PROBLEM REQUIREMENTS:
Reproduce everything from the line containing "Expand the フォント" down to the line containing "will (x=37, y=112).", swapping "badge" for "crest" and leaving all else unchanged.

ITEMS:
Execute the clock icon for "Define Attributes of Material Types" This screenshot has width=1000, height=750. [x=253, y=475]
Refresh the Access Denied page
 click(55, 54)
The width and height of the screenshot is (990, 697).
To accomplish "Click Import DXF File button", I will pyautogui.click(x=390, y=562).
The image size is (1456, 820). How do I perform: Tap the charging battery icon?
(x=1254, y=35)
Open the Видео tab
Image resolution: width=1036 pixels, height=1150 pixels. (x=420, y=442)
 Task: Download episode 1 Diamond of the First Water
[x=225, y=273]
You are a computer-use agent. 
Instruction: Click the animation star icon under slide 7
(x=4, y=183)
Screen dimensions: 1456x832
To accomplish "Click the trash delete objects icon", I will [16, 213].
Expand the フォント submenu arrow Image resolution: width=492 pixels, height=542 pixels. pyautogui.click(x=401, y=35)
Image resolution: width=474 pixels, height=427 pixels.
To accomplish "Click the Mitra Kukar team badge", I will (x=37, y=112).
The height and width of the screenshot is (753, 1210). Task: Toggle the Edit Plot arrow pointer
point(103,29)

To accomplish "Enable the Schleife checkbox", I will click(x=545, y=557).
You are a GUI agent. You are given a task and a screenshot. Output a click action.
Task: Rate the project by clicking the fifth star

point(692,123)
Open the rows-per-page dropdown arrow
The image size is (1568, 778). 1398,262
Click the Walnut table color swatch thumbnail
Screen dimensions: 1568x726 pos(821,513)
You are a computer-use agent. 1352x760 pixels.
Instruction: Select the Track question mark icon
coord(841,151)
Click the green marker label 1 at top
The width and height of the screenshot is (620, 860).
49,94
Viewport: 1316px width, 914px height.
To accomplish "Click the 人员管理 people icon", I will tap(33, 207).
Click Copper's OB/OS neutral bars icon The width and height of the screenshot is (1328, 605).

TASK OUTPUT:
Expand the フォント submenu arrow Image resolution: width=492 pixels, height=542 pixels. pyautogui.click(x=401, y=35)
Image resolution: width=474 pixels, height=427 pixels.
To accomplish "Click the Mitra Kukar team crest", I will (x=37, y=112).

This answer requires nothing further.